California’s First District Court of Appeal n J.R. Marketing, LLC v. Hartford Casualty Ins. Co. (1st District, June 11, 2013), recently considered whether an insurance carrier had a right to directly sue the insured’s independent counsel for reimbursement for payment of fees and costs which were allegedly unreasonable or otherwise outside the scope of the insurer’s contractual defense obligations.
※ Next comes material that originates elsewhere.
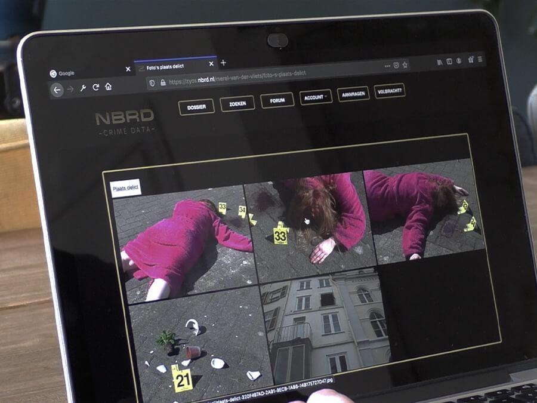Reload the page with the refresh icon
This screenshot has height=403, width=537.
tap(95, 88)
The court of appeal’s opinion was its third decision arising from a coverage action involving two liability insurance policies issued by Hartford Casualty Insurance Company to Noble Locks Enterprises, Inc. and J.R. Marketing, LLC. Hartford had originally denied the tender of defense to it, was sued by various tendering parties, reconsidered the tender and agreed to provide a defense but then delayed in paying defense bills. The trial court subsequently entered an “enforcement order” requiring Hartford to
… pay the insured cross-defendants’ outstanding invoices within 15 days and to pay “all future reasonable and necessary defense costs within 30 days of receipt.” Acknowledging a right of reimbursement, the enforcement order provided, “[t]o the extent Hartford seeks to challenge fees and costs as unreasonable or unnecessary, it may do so by way of reimbursement after resolution of the Avganim matter. (Citation omitted.)
The court further held that Hartford was not entitled to any of the protections afforded insurers in California Civil Code section 2860 because it had breached and continued to breach its obligations to pay reasonable and necessary defense expenses and to provide “Cumis” counsel. The enforcement order was affirmed in 2007 by the appellate court in an unpublished decision. Hartford subsequently paid over $15 million to the insureds’ independent counsel for its fees and costs.
The present appeal was taken from a judgment of dismissal following the sustaining of demurrers, without leave to amend, to a cause of action for reimbursement against the law firm defending the insureds in the underlying actions (and which had prosecuted the coverage action), and against a non-insured also represented by that law firm.
Initially, the appellate court reiterated that Hartford did not have any rights under section 2860 because of its original breach of the duty to defend. Included in those rights is the right to arbitrate fee disputes. The court stated that allowing Hartford to sue the independent counsel for reimbursement would frustrate several of the underlying principles behind section 2860, including the insured’s right to control the defense when the insurer has breached its obligations to defend the insured:
As set forth above, it is clear California law bars an insurer, like Hartford, in breach of its duty to defend from thereafter imposing on its insured its own choice of defense counsel, fee arrangement or strategy. This court now takes the law one slight step further by holding Hartford likewise barred from later maintaining a direct suit against independent counsel for reimbursement of fees and costs charged by such counsel for crafting and mounting the insureds’ defense where Hartford considers those fees unreasonable or unnecessary.
It was stated that to hold otherwise would give a breaching carrier greater rights than an insurance carrier which had complied with its duty to defend an insured, by allowing the breaching carrier to have a court determine the fee dispute. It was also noted that the court was not determining whether an insurer could sue independent counsel for fraudulent billing practices. Instead the decision was that where a carrier has breached its duty to defend and a billing dispute subsequently arises with regard to the fees and costs incurred by independent counsel, the insurer’s sole remedy is a claim against the insured, not independent counsel.
The court also found that there were no grounds to reverse the dismissal of the reimbursement claim against the non-insured party also defended by the independent counsel in an underlying action, because Hartford had failed to allege facts supporting such a claim and had not supported its appeal by reference in its opening brief to legal authority and citations to the appellate record.